Die Staatsbürgerschaft der Deutschen Demokratischen Republik ist die Zugehörigkeit ihrer Bürger zum ersten friedliebenden demokratischen und sozialistischen deutschen Staat, in dem die Arbeiterklasse die politische Macht im Bündnis mit der Klasse der Genossenschaftsbauern, der sozialistischen Intelligenz und den anderen werktätigen Schichten ausübt.

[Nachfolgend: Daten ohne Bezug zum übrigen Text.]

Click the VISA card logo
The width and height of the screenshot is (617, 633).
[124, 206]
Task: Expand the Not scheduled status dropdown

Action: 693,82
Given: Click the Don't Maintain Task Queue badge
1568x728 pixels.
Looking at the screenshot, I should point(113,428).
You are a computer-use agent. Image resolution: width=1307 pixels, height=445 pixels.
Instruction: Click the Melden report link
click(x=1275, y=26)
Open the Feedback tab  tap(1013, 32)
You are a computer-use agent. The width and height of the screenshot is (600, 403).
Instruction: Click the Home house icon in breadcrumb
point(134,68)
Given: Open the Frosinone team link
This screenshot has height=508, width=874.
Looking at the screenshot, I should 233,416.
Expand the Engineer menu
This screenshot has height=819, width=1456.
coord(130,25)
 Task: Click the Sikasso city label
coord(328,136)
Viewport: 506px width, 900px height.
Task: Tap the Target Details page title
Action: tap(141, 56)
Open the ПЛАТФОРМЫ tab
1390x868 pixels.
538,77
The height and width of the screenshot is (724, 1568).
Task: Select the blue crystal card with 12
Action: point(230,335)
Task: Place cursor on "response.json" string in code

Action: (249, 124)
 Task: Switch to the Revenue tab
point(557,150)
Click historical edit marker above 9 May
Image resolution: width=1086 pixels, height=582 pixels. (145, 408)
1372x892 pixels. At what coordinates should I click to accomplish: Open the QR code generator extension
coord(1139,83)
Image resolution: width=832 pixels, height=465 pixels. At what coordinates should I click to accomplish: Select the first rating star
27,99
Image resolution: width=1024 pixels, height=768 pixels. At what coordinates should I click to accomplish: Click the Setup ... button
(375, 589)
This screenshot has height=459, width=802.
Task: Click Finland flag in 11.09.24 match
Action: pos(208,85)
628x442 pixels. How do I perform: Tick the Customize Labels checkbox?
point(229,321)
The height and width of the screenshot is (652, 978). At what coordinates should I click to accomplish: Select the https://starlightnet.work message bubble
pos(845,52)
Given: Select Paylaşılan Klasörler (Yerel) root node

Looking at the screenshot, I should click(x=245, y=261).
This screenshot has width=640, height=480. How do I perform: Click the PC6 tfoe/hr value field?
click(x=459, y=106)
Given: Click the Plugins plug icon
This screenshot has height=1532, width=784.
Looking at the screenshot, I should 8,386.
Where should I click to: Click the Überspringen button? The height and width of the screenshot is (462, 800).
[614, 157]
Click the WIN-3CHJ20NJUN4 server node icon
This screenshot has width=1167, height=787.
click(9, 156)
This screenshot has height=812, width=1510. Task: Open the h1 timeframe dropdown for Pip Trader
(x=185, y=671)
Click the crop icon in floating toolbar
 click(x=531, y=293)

Die Staatsbürgerschaft der Deutschen Demokratischen Republik

§ 1. Staatsbürger der Deutschen Demokratischen Republik ist, wer

a) zum Zeitpunkt der Gründung der Deutschen Demokratischen Republik deutscher Staatsangehöriger war, in der Deutschen Demokratischen Republik seinen Wohnsitz oder ständigen Aufenthalt hatte und die Staatsbürgerschaft der Deutschen Demokratischen Republik seitdem nicht verloren hat;

b) zum Zeitpunkt der Gründung der Deutschen Demokratischen Republik deutscher Staatsangehöriger war, seinen Wohnsitz oder ständigen Aufenthalt außerhalb der Deutschen Demokratischen Republik hatte, danach keine andere Staatsbürgerschaft erworben hat und entsprechend seinem Willen durch Registrierung bei einem dafür zuständigen Organ der Deutschen Demokratischen Republik als Bürger der Deutschen Demokratischen Republik geführt wird;

c) nach den geltenden Bestimmungen die Staatsbürgerschaft der Deutschen Demokratischen Republik erworben und sie seitdem nicht verloren hat.

§ 2. (1) Die Staatsbürgerschaft der Deutschen Demokratischen Republik garantiert den Bürgern der Deutschen Demokratischen Republik die Wahrnehmung der verfassungsmäßigen Rechte und fordert von ihnen die Erfüllung der verfassungsmäßigen Pflichten.

(2) Die Deutsche Demokratische Republik gewährt ihren Bürgern Schutz und unterstützt sie bei der Wahrnehmung ihrer Rechte außerhalb der Deutschen Demokratischen Republik.

Irmgard Wilharm (Hg.), Deutsche Geschichte 1962 - 1983, Band 1, Frankfurt/Main 1985, S. 202 f.